Passage shown start
But that depends on the letters being used doesn't it? Only half your letters can be represented by 4-bits, and if those letters aren't used, then there's no saving.
So let's improve it. It's accepted that in the English language letters such as 'e', 'o', 't', 'i', and 'n' are much more common than the rest of the alphabet. Even sticking with our current encoding method, we could improve the performance of the technique by assigning these most common letters to the shorter bit substitutions:
e - 00
o - 01
t - 100
i - 101
n - 110
While this is a simple example, it reflects the principles of compression and how much of the work goes into finding new ways to encode more data into less bits. Some advances take an already effective method, and add to it, just as LZ77 and LZ78 led to LZW, and LZW led to PKZIP.
Which, in turn, leads us to dictionaries.
Dictionaries
It's implicit in our above example that we've already got a table in mind that maps letters to numbers. This is known as a dictionary, as it's a reference for the algorithm to look up the values for each letter. So what if you added whole words to the dictionary, and represented words with codes in the output? Suddenly words like 'the', 'david', 'makeover', and 'atomic' (you just had to... -ed) can all be reduced to numbers like 00, 01, 10, 11. The space savings increase. Indeed, entire paragraphs can be represented by a handful of numbers.
So dictionaries are another principle compressors use today, but their implementation is a science within itself.
Our above example is a static dictionary; we know in advance the substitutions we want to make. But static dictionaries have limitations. For one, what if the source file doesn't use many of the words in our dictionary? Feeding French into it, for example, won't yield a good result. Additionally, the decompressor needs to know the dictionary to decode the compressed form, so that needs to be sent (or be already present) with the output data.
An alternative is a semi-adaptive dictionary, one which is created by first scanning the input file and building a dictionary based on this. This would provide greater flexibility and better performance, but it's impractical and slow to scan a file in advance (think about compressing a 1GB file), not to mention uses up more system resources. Also, the dictionary needs to be sent with the output file, and a large dictionary can be counter-productive to the efficiency of the compression.
Which is why most dictionaries used today are fully-adaptive. This type of dictionary is created on the fly as the file itself is compressed, and it has a number of advantages. For example the first time the compressor comes across the word 'atomic' it stores it as is, and adds it to the dictionary. The next time is sees 'atomic', it simply adds an index reference to the dictionary. This method doesn't use many resources, is fast because it's not scanning in advance, and best of all you don't need to send the dictionary with the file - instead the decompressor simply performs the process in reverse: it'll see the word 'atomic', add it to its dictionary and assign an index, and thereafter expand all references of the index to 'atomic' as it writes the output file.
Lean, mean, and nifty cool. Which leads us to sliding windows.
Sliding Windows
Another principle that's used often comes about as a function of the dictionary. It's all well and good to build a dictionary on the fly, but especially with large files of disparate or binary data, a dictionary is going to have limits. How do you define a word or phrase (like 'lean' and 'mean') to match further in the file? How many bytes do you grab, and how large do you let the dictionary become?
Passage shown end
Supplied information start
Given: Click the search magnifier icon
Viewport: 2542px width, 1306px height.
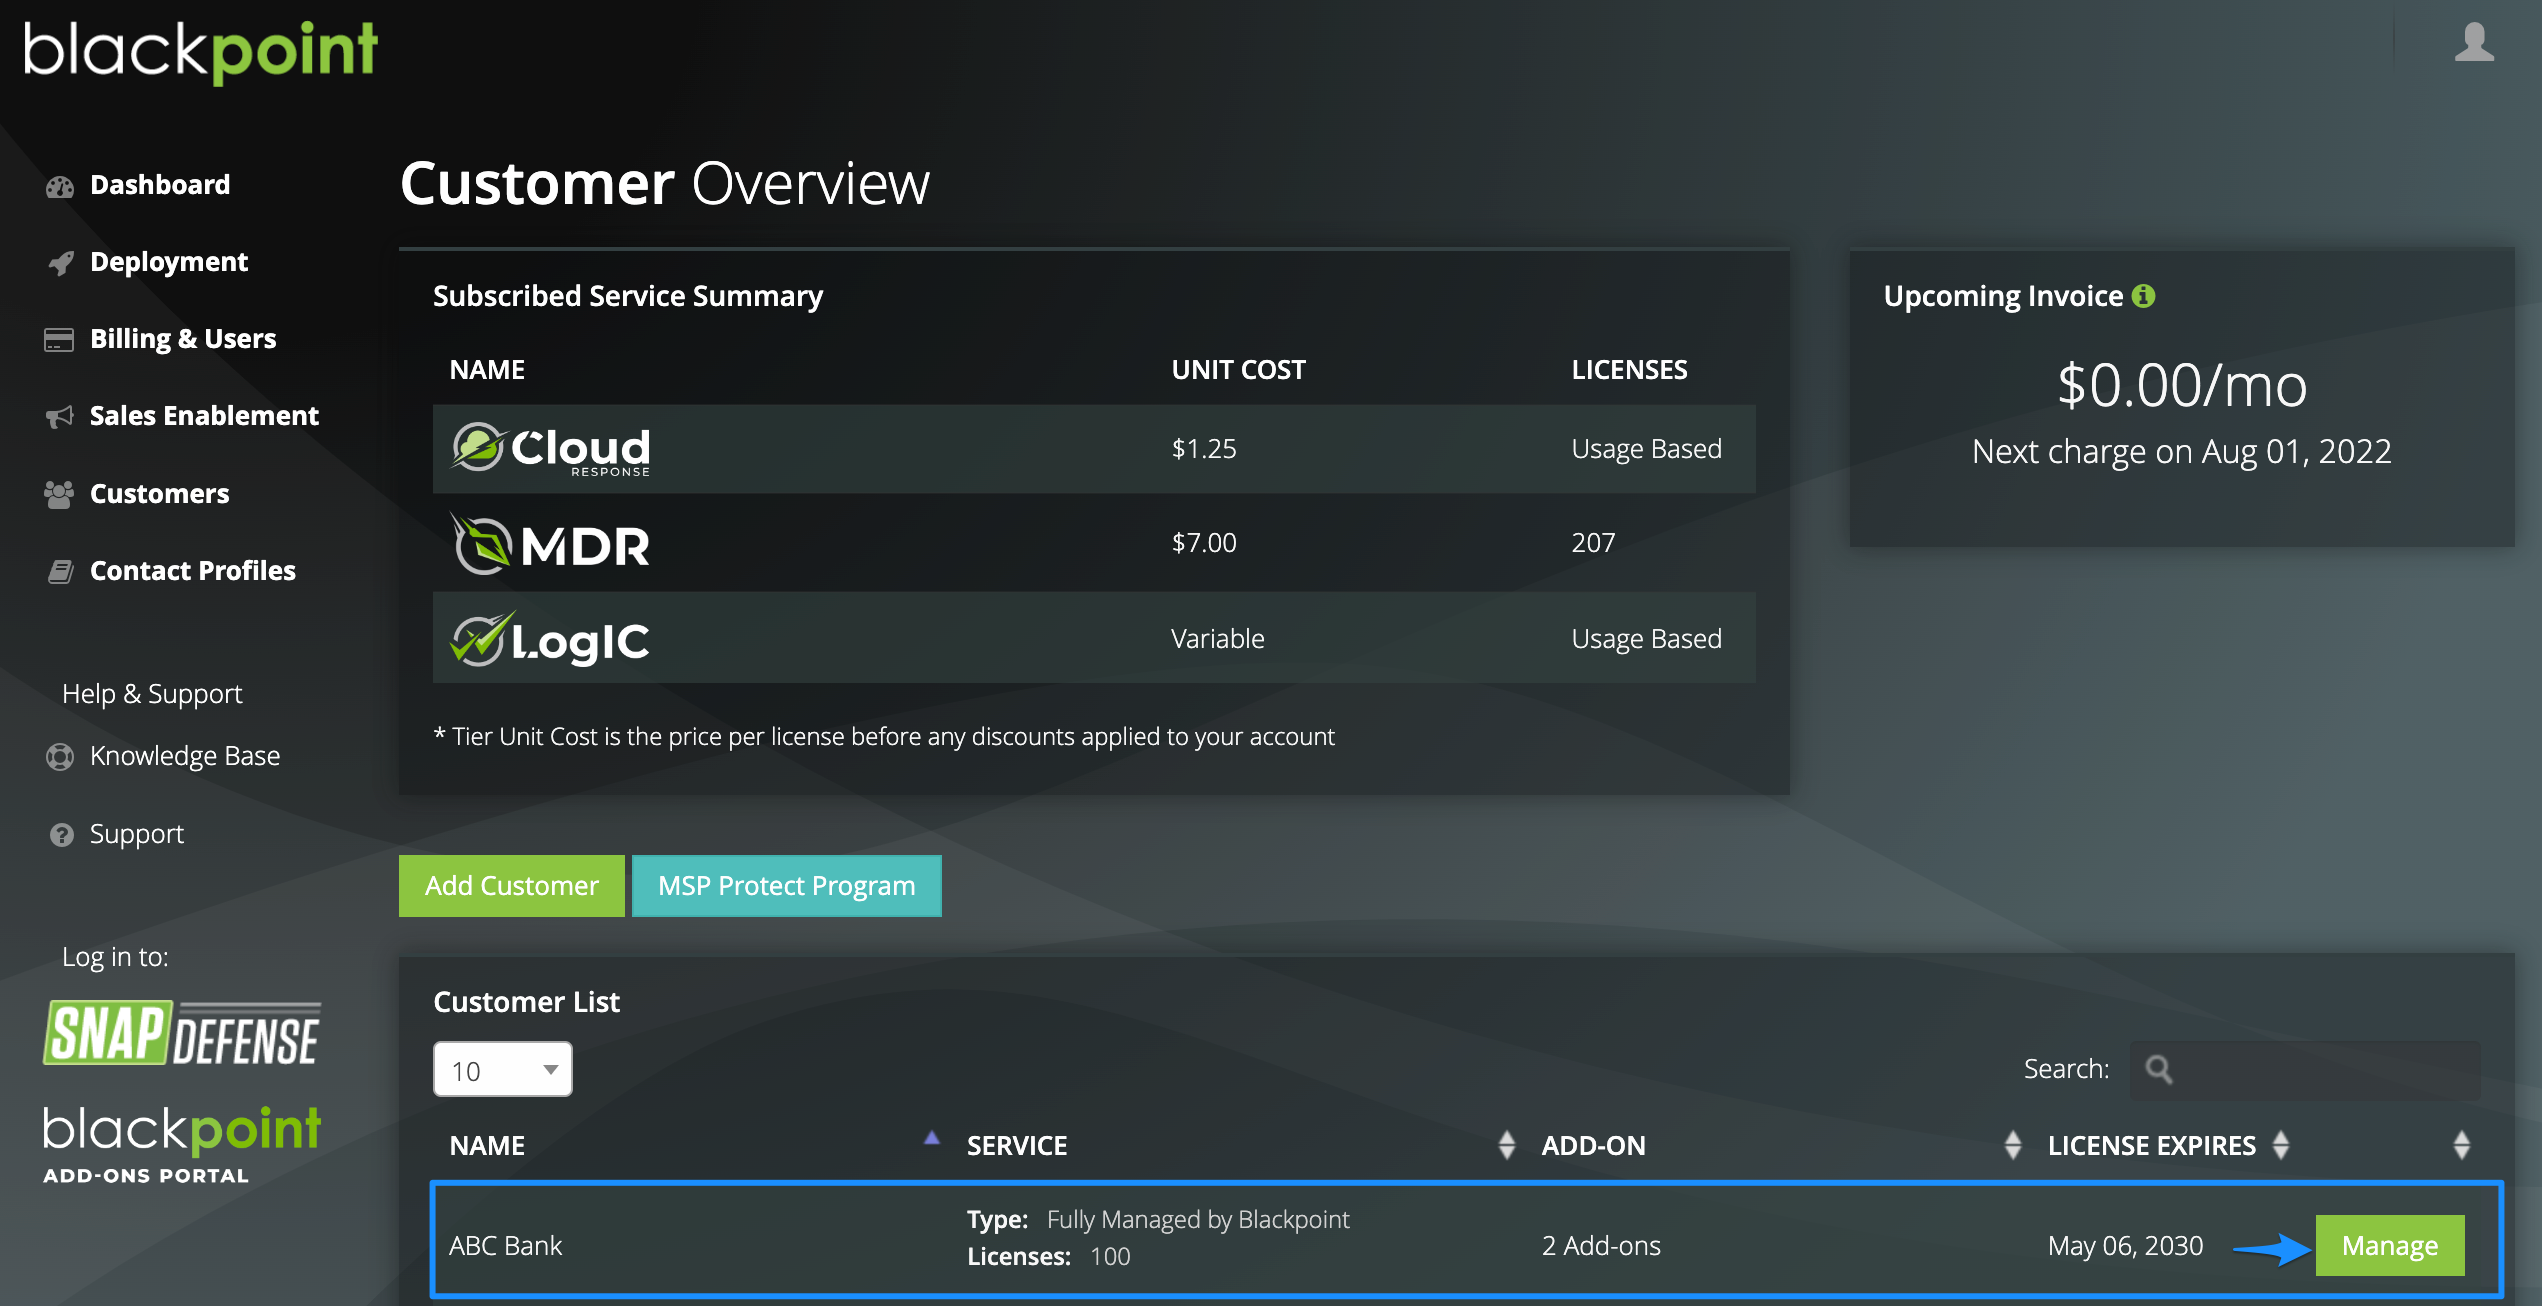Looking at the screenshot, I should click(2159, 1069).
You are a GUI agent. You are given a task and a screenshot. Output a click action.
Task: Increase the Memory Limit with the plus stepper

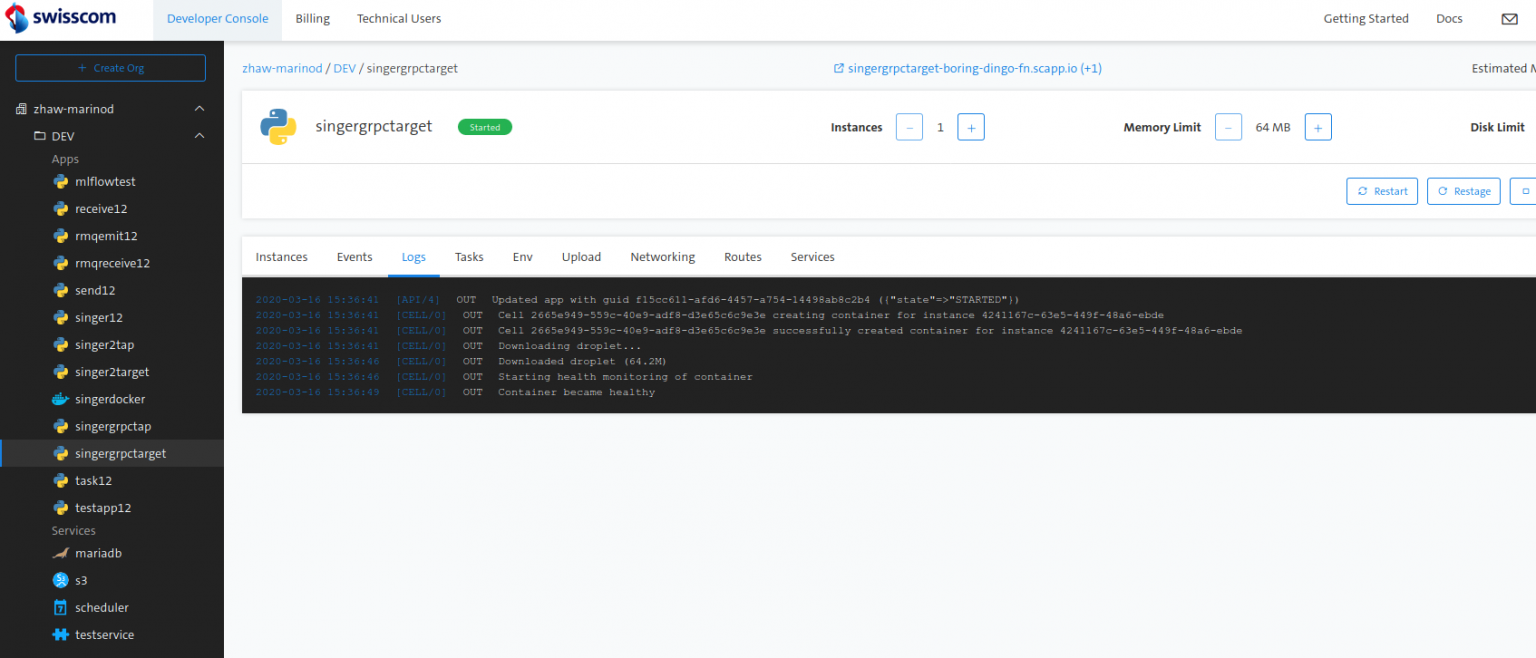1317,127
Supplied information end
■ Tasks to carry out
a) Answer these questions using the passage on data compression.
(i) Which two letters receive two-bit codes in the improved encoding?
(ii) What is a dictionary that is built by first scanning the input file called?
(iii) According to the passage, which method led to PKZIP?
b) Carry on the passage on data compression from the point where it stops.

■ Exercise answers
a)
(i) The letters 'e' (00) and 'o' (01).
(ii) A semi-adaptive dictionary.
(iii) LZW.

b)
Leaving aside a discussion on choosing phrases for a moment (as this is, also, a science within itself), one method of both optimising performance and keeping resource usage under control is to use a sliding input window. Instead of trying to process a file as a whole, and continually add words into the dictionary, only a given 'window' of data is processed at a time, and the dictionary built around it. As data is read, it's added to the start of the window while data at the end is moved out, hence it 'slides'. For example a 64KB widnow would process 64KB at a time as the input stream moves through it.
A sliding window allows a compressor to adapt to the content of the source, and prevent the dictionary from becoming stale. For example, if a file contained both text and binary data, the dictionary built on the text segment wouldn't help much when the binary data starts feeding in. It's inefficient to keep expanding the dictionary (see above), and the current contents don't help, so you simply let the dictionary continue to develop on the fly as the compressor starts finding phrases in the binary data.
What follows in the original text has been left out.